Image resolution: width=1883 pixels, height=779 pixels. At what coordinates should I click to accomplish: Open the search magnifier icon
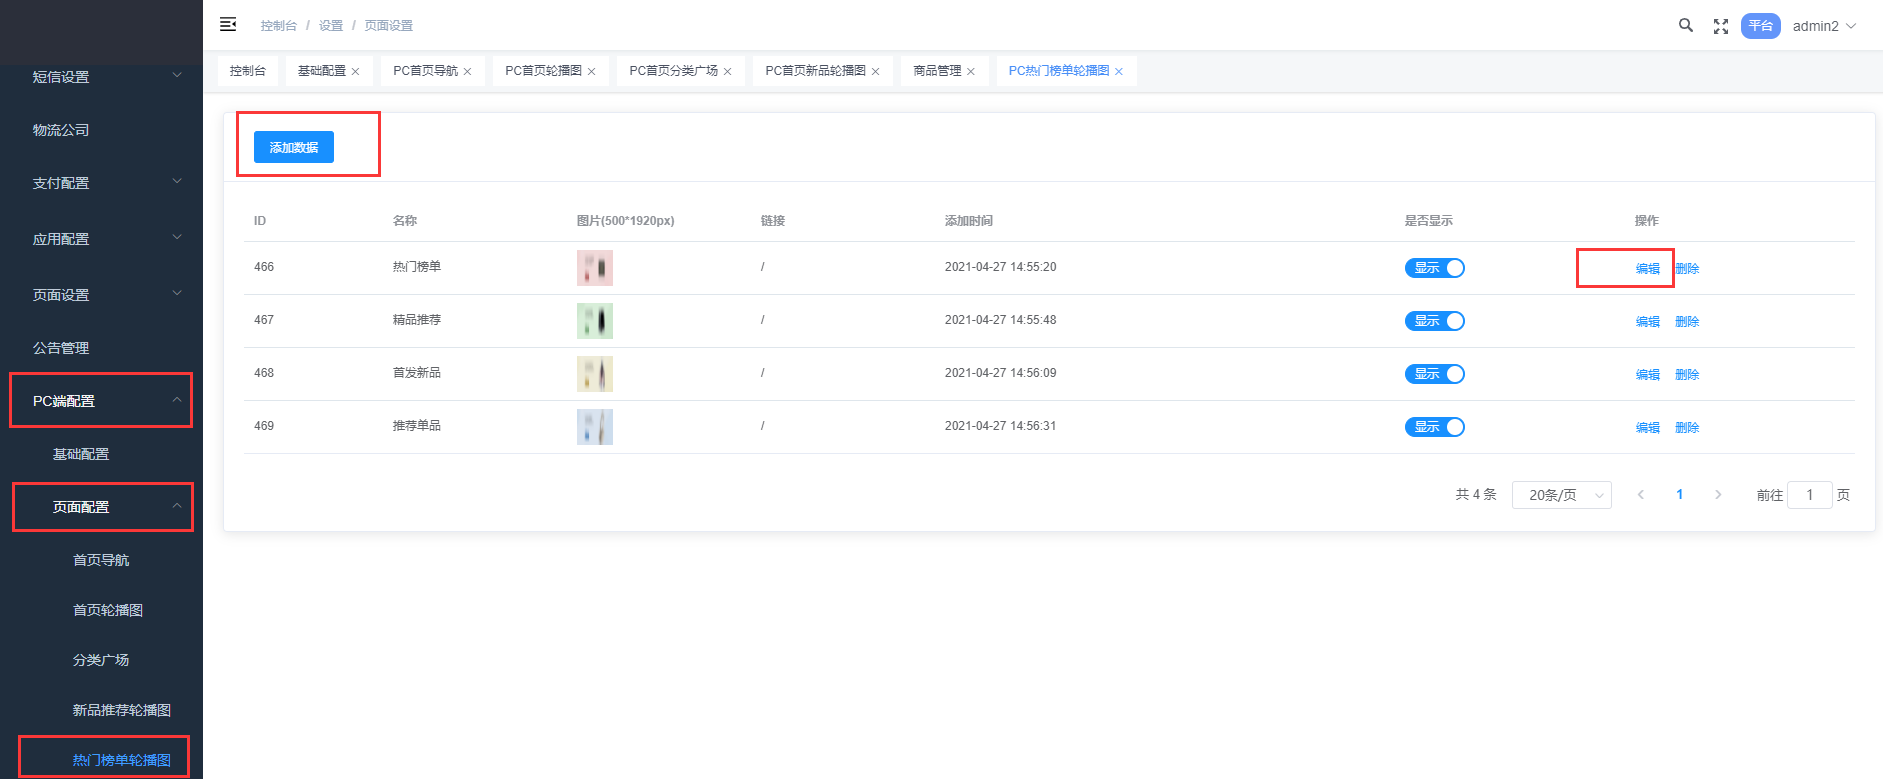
────────────────────
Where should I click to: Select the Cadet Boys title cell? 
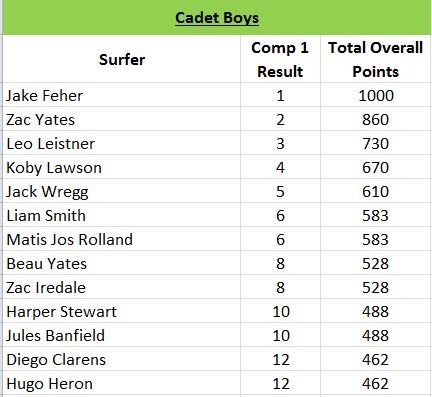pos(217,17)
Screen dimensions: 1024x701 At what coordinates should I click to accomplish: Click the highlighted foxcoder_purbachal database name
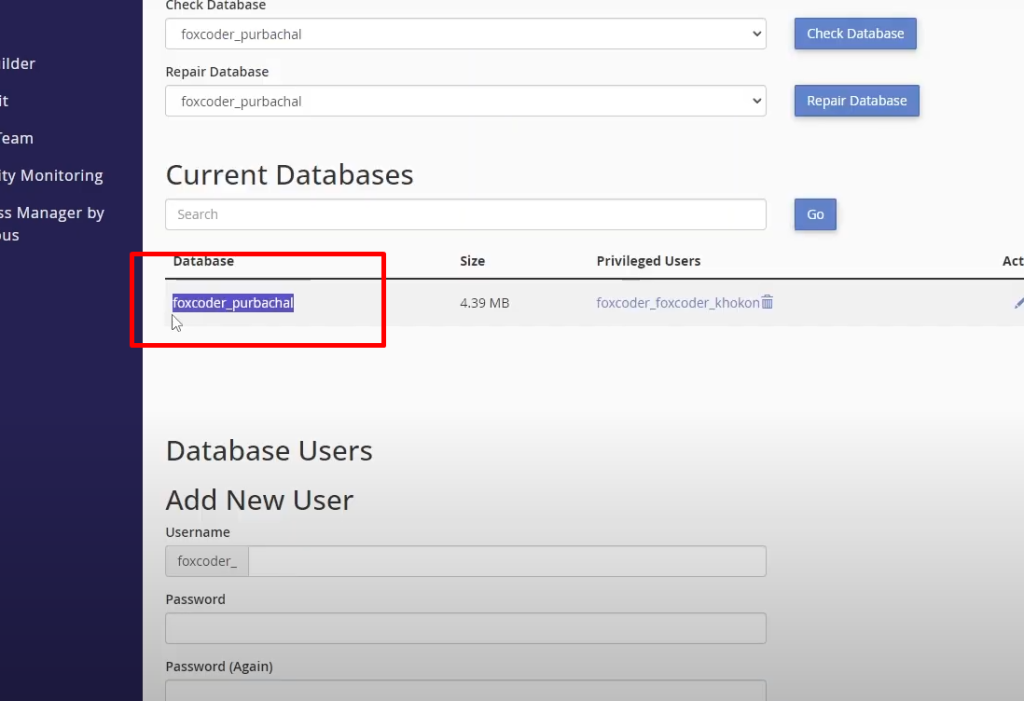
────────────────────
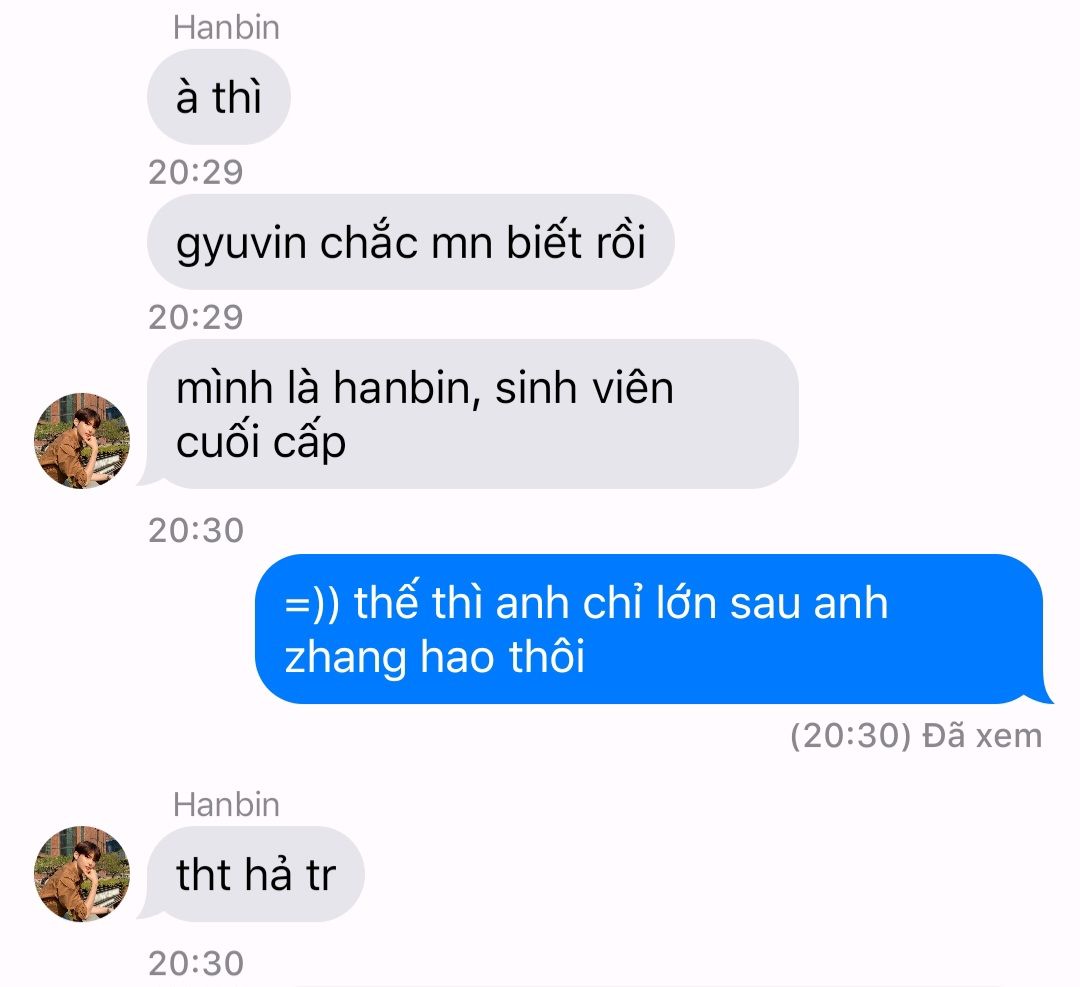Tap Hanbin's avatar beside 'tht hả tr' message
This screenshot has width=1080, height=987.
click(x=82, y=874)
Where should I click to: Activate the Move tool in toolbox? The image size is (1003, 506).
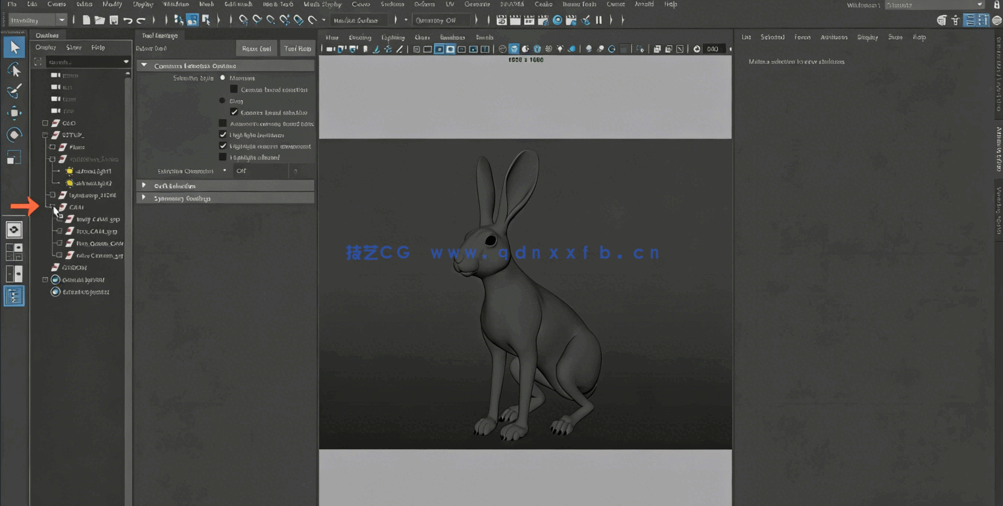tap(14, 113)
────────────────────
» **Exercise goal**: Your answer must be everything above from the line with "Where should I click to: Select" down to the line with "Screen dimensions: 1024x701", word for word, and no pictures.

» **Exercise answer**:
Where should I click to: Select the Cadet Boys title cell? 
pos(217,17)
Screen dimensions: 1024x701 At what coordinates should I click to accomplish: Click the highlighted foxcoder_purbachal database name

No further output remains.